→ **Exercise**
From the entries that follow, reproduce exactly and only the lines from the line with "Screen dimensions: 786x420" to the line with "Given: Toggle the", endpoints included.

→ **Supplied data**
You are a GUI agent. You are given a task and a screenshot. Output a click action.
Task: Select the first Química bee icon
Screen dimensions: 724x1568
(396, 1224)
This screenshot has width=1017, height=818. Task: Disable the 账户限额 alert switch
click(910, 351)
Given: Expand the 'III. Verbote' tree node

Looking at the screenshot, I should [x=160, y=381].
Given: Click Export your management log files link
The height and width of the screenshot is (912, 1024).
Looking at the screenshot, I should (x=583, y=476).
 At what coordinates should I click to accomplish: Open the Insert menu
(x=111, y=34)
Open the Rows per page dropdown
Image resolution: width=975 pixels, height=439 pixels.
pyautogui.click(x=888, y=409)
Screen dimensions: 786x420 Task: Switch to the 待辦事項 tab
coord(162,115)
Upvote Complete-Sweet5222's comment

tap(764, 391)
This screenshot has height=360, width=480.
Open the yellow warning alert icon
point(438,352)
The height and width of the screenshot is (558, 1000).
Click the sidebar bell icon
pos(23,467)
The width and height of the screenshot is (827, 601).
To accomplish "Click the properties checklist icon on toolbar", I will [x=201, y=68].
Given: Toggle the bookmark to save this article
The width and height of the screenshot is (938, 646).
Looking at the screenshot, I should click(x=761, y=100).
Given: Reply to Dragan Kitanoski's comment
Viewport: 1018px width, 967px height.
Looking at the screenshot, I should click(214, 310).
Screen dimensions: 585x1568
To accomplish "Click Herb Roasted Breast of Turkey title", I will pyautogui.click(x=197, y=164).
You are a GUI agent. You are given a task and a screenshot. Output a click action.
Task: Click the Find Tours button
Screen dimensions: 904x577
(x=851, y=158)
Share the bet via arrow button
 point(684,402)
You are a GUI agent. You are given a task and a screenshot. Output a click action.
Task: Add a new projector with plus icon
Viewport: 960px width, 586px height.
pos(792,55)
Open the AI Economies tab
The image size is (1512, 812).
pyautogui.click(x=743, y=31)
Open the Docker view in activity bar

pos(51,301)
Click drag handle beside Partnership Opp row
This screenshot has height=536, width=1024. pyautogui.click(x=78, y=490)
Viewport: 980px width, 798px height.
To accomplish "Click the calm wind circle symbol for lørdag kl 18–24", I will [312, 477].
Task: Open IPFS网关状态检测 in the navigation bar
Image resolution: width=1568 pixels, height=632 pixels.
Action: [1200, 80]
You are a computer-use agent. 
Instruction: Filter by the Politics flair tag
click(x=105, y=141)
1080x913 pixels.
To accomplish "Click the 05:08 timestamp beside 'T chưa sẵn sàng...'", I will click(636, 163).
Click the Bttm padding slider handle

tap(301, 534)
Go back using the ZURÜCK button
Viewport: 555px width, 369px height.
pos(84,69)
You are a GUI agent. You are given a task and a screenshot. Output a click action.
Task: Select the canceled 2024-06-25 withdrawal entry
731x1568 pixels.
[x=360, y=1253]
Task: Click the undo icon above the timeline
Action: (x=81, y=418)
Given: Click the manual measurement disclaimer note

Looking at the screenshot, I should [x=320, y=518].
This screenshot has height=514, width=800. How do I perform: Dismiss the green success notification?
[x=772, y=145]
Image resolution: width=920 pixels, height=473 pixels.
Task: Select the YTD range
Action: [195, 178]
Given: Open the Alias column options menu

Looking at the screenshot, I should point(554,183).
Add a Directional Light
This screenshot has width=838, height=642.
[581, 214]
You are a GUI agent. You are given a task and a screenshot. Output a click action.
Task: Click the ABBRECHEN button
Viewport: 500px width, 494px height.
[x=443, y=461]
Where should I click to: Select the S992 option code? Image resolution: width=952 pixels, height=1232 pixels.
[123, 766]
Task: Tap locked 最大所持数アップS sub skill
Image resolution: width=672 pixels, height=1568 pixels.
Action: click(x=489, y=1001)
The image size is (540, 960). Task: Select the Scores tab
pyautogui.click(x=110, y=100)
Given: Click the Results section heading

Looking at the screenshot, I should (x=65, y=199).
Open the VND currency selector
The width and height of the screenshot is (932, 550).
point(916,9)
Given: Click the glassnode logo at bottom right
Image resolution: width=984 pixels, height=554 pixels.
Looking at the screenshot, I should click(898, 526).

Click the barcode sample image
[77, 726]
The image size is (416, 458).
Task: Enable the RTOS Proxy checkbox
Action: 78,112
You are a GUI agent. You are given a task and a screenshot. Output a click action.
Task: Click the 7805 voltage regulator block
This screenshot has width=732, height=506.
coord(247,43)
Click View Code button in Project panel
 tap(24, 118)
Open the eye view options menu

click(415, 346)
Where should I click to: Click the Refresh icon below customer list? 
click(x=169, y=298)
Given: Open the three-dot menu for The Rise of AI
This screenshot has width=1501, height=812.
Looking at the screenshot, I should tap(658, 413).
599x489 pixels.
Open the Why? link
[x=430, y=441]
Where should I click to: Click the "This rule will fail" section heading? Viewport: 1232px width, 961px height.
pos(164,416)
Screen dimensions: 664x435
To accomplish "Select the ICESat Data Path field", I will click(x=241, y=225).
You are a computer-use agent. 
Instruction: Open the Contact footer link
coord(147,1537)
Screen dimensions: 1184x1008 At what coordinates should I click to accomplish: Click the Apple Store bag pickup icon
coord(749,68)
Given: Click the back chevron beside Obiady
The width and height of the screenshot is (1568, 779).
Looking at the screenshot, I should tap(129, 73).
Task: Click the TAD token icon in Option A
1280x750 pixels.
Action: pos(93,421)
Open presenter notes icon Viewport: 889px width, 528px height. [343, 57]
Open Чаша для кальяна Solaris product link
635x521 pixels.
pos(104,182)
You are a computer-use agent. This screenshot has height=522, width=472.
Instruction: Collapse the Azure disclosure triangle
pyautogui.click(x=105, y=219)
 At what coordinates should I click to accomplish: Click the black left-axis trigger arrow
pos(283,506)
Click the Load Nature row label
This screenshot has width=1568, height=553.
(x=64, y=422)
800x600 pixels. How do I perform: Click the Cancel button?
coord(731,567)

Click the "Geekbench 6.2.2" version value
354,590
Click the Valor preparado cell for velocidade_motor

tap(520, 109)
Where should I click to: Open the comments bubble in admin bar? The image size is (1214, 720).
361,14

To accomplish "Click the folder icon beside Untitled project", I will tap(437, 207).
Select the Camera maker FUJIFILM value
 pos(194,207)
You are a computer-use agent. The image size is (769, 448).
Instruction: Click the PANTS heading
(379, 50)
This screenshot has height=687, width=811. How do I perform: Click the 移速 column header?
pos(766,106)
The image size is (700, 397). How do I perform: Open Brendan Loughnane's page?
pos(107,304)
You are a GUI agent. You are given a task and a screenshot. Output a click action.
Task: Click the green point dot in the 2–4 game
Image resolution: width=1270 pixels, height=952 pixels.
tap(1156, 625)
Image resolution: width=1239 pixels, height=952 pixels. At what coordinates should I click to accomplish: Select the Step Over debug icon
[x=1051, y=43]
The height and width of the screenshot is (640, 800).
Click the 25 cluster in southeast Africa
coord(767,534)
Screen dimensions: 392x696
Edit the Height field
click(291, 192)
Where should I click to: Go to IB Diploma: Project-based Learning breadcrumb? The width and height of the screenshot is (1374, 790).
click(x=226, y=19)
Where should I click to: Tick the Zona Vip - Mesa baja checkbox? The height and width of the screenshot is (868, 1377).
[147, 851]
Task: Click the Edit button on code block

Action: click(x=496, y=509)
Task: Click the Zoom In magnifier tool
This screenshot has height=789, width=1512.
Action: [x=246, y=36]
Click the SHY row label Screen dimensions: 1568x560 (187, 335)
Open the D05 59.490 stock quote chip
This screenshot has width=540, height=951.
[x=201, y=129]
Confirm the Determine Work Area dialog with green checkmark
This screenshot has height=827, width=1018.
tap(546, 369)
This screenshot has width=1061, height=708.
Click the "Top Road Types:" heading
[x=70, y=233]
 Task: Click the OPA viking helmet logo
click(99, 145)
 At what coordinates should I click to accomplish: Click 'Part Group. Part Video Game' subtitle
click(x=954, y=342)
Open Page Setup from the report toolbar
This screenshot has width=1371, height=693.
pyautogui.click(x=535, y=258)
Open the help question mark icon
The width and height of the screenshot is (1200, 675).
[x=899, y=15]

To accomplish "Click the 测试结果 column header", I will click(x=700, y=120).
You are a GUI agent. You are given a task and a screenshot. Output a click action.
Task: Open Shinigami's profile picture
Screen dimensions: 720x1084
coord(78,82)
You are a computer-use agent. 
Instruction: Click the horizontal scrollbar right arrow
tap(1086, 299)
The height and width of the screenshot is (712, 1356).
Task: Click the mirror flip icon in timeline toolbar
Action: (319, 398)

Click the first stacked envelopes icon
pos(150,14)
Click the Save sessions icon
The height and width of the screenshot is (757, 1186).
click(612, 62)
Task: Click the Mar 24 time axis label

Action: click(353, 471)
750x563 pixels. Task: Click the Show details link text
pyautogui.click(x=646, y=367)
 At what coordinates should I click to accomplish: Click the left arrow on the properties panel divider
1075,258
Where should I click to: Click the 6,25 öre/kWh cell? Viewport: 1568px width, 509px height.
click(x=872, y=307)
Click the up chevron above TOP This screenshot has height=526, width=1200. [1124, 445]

→ **Written solution**
Screen dimensions: 786x420 Task: Switch to the 待辦事項 tab
coord(162,115)
Upvote Complete-Sweet5222's comment

tap(764, 391)
This screenshot has height=360, width=480.
Open the yellow warning alert icon
point(438,352)
The height and width of the screenshot is (558, 1000).
Click the sidebar bell icon
pos(23,467)
The width and height of the screenshot is (827, 601).
To accomplish "Click the properties checklist icon on toolbar", I will [x=201, y=68].
Given: Toggle the bookmark to save this article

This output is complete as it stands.